Koln traffic regulator with parallel computing
Description
Our work started from a project jointly developed by IBM and by the German city of Koln thought to be a first step towards traffic regulation and an efficient exploitation of transport’s resources. In particular, we analyzed a set of mobility data emulated with SUMO, consisting of 394 million records and 20 Gb in size. To reach our goals, we set up a cluster on CloudVeneto made of 5 virtual machines (4 cores and 8 GB RAM each) and created a volume, shared across the instances using a NFS. Moreover, we used Dask to parallelize the tasks.
First, we computed some interesting metrics, comparing the performances using groupby with Dask Dataframe and foldby with Dask Bag.
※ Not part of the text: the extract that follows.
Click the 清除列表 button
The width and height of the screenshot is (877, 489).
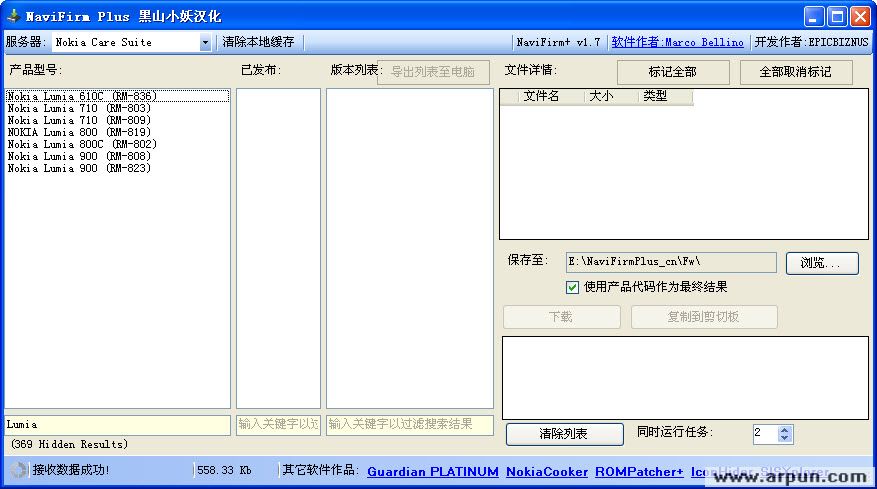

Then, starting with an already processed dataset containg the number of connections to each base station at each time instant, we realized an interactive dashboard, which allows to visualize the number of connections to each base station in a selected time window. With the same dataframe, we also simulated a data stream with streamz, emitting the information related to a specific time instant one next to the other and updating some plots on the fly. Finally, we performed some benchmarks on a pruned version of the dataset (~ 1 GB), trying different values of the main parameters of our setup, such as the number of files in the import of the data, the number of workers for each machine, the number of threads per worker and the block size used to read and import the data.